#### Problem
Every entry below must appear again, exactly as written.

[Saved data entries]
━━━━

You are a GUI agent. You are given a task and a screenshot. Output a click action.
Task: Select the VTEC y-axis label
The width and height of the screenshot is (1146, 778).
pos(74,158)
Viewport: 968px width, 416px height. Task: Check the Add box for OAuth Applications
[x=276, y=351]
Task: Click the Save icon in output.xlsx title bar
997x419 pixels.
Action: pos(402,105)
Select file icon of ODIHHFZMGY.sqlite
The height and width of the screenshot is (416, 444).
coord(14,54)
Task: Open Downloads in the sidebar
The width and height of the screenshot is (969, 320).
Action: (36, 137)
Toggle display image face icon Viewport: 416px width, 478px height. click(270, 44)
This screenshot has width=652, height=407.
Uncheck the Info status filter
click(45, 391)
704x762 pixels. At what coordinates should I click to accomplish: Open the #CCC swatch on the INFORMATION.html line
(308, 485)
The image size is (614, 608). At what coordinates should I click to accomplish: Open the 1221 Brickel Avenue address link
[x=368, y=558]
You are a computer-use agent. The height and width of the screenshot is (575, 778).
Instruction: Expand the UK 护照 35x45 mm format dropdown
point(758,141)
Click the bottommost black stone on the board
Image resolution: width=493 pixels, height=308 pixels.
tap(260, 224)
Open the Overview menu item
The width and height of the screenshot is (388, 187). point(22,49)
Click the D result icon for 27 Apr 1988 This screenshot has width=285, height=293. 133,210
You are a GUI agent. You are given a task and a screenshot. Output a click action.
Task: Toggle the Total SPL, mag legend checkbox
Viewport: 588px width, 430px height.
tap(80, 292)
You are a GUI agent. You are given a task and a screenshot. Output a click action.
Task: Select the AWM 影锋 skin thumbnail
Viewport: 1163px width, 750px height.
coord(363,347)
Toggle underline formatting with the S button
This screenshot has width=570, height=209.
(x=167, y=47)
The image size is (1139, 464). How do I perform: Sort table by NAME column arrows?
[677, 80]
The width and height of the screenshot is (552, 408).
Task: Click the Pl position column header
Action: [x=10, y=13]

━━━━

#### Answer space
You are a GUI agent. You are given a task and a screenshot. Output a click action.
Task: Select the VTEC y-axis label
The width and height of the screenshot is (1146, 778).
pos(74,158)
Viewport: 968px width, 416px height. Task: Check the Add box for OAuth Applications
[x=276, y=351]
Task: Click the Save icon in output.xlsx title bar
997x419 pixels.
Action: pos(402,105)
Select file icon of ODIHHFZMGY.sqlite
The height and width of the screenshot is (416, 444).
coord(14,54)
Task: Open Downloads in the sidebar
The width and height of the screenshot is (969, 320).
Action: (36, 137)
Toggle display image face icon Viewport: 416px width, 478px height. click(270, 44)
This screenshot has width=652, height=407.
Uncheck the Info status filter
click(45, 391)
704x762 pixels. At what coordinates should I click to accomplish: Open the #CCC swatch on the INFORMATION.html line
(308, 485)
The image size is (614, 608). At what coordinates should I click to accomplish: Open the 1221 Brickel Avenue address link
[x=368, y=558]
You are a computer-use agent. The height and width of the screenshot is (575, 778).
Instruction: Expand the UK 护照 35x45 mm format dropdown
point(758,141)
Click the bottommost black stone on the board
Image resolution: width=493 pixels, height=308 pixels.
tap(260, 224)
Open the Overview menu item
The width and height of the screenshot is (388, 187). point(22,49)
Click the D result icon for 27 Apr 1988 This screenshot has width=285, height=293. 133,210
You are a GUI agent. You are given a task and a screenshot. Output a click action.
Task: Toggle the Total SPL, mag legend checkbox
Viewport: 588px width, 430px height.
tap(80, 292)
You are a GUI agent. You are given a task and a screenshot. Output a click action.
Task: Select the AWM 影锋 skin thumbnail
Viewport: 1163px width, 750px height.
coord(363,347)
Toggle underline formatting with the S button
This screenshot has width=570, height=209.
(x=167, y=47)
The image size is (1139, 464). How do I perform: Sort table by NAME column arrows?
[677, 80]
The width and height of the screenshot is (552, 408).
Task: Click the Pl position column header
Action: [x=10, y=13]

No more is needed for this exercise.